= Beginning of Section =

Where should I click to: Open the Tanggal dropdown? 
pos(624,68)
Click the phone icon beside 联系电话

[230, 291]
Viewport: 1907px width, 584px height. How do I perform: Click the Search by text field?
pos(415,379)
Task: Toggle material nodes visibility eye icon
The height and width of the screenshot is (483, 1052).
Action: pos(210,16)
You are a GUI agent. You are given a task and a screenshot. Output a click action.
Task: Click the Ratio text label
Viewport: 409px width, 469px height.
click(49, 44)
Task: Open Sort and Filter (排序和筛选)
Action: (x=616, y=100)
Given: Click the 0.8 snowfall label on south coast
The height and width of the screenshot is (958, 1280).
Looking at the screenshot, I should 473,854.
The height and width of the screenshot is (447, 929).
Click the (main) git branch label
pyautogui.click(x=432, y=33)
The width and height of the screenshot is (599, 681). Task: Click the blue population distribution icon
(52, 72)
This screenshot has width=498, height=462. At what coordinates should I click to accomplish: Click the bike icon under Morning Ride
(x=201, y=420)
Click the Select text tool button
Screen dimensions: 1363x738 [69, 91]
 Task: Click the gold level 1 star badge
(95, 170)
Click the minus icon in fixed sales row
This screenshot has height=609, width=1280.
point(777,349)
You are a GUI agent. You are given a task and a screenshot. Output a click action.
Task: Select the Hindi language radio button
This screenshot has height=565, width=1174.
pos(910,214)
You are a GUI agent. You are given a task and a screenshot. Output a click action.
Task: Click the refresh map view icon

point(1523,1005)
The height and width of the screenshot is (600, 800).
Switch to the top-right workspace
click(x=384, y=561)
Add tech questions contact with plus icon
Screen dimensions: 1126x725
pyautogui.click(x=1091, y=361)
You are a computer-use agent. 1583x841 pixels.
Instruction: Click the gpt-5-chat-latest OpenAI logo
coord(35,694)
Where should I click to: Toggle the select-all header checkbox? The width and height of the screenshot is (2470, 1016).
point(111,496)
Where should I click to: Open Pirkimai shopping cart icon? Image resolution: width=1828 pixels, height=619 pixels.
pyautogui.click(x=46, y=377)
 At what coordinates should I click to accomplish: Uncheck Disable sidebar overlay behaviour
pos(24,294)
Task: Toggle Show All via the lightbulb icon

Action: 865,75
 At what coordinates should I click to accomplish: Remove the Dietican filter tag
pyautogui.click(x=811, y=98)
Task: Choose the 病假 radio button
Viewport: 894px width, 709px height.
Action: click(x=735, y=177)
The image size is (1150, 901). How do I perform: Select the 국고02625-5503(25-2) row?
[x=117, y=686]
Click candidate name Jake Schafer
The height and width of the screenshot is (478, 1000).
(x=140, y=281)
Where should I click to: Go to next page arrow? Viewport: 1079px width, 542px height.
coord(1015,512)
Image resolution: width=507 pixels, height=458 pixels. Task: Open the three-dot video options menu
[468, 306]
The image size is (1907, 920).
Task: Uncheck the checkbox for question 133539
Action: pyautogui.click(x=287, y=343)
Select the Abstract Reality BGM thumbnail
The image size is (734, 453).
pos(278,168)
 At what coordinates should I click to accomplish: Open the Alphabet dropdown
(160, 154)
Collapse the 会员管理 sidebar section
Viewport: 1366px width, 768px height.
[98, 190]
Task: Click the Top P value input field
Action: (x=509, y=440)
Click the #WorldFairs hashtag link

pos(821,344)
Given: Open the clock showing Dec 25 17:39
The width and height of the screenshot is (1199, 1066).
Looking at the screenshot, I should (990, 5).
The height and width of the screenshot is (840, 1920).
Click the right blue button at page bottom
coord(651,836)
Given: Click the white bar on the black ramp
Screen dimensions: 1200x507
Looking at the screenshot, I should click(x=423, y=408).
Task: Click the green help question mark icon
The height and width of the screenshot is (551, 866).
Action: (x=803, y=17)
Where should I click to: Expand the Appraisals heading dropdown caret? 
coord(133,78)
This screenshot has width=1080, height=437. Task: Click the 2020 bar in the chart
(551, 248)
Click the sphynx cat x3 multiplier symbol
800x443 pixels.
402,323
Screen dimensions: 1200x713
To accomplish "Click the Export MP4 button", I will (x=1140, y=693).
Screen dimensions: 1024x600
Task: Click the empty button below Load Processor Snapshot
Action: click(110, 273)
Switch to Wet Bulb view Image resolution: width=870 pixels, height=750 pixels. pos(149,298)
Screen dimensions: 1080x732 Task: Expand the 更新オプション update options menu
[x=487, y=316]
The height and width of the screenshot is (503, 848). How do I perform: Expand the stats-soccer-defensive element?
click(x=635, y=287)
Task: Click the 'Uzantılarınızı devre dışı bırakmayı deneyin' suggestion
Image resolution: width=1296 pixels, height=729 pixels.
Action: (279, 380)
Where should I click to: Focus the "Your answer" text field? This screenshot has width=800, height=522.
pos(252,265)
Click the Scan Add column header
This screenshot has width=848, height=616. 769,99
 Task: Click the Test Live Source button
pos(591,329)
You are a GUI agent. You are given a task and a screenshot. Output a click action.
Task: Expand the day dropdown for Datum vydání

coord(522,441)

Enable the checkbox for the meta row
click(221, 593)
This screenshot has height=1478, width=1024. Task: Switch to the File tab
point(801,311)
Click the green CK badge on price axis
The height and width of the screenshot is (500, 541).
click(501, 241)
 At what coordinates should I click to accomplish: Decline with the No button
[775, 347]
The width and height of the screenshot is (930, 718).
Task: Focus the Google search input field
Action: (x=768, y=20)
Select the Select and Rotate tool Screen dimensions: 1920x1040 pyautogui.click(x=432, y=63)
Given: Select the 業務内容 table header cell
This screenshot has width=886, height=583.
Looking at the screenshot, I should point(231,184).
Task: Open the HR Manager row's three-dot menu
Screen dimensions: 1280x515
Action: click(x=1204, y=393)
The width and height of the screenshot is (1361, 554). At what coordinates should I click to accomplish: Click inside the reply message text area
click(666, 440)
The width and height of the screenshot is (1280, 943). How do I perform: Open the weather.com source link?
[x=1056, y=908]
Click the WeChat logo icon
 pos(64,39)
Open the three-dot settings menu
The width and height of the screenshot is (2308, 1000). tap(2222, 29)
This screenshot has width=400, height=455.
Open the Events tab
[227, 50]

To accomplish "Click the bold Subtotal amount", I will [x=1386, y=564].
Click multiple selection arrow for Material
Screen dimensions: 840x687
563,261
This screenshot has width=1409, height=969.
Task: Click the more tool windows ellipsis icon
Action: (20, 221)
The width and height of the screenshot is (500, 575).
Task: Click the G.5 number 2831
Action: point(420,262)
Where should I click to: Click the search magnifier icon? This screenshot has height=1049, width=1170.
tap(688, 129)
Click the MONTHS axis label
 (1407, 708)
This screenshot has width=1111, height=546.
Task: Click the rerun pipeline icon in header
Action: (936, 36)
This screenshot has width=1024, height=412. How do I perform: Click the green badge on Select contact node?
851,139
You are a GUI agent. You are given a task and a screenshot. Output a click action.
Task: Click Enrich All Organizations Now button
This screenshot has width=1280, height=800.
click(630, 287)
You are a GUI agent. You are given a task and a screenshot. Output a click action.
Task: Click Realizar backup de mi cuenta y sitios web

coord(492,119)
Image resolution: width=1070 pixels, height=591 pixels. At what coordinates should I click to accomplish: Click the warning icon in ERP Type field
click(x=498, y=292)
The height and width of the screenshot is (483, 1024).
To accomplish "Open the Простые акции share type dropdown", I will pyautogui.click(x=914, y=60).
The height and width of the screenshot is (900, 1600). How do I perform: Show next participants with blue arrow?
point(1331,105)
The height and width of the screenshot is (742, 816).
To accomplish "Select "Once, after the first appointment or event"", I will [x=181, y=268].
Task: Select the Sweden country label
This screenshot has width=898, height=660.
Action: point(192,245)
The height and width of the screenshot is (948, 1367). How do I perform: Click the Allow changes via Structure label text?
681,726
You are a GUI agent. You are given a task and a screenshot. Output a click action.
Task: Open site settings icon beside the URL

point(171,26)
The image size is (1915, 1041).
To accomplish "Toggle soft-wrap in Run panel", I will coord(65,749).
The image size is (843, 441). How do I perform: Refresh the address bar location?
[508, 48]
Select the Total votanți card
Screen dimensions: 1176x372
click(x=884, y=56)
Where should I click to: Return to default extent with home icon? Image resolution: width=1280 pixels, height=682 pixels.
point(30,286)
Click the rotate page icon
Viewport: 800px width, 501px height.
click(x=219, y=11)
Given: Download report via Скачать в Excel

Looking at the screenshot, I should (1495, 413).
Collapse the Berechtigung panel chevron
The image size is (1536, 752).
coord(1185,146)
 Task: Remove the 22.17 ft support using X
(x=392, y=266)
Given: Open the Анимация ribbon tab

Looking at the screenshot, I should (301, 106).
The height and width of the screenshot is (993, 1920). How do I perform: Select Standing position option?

= End of Section =

PROMPT:
Start at the first line of the material and transcribe each line exactly, stopping once the line containing "Task: Toggle material" has been written.

ANSWER SPACE:
Where should I click to: Open the Tanggal dropdown? 
pos(624,68)
Click the phone icon beside 联系电话

[230, 291]
Viewport: 1907px width, 584px height. How do I perform: Click the Search by text field?
pos(415,379)
Task: Toggle material nodes visibility eye icon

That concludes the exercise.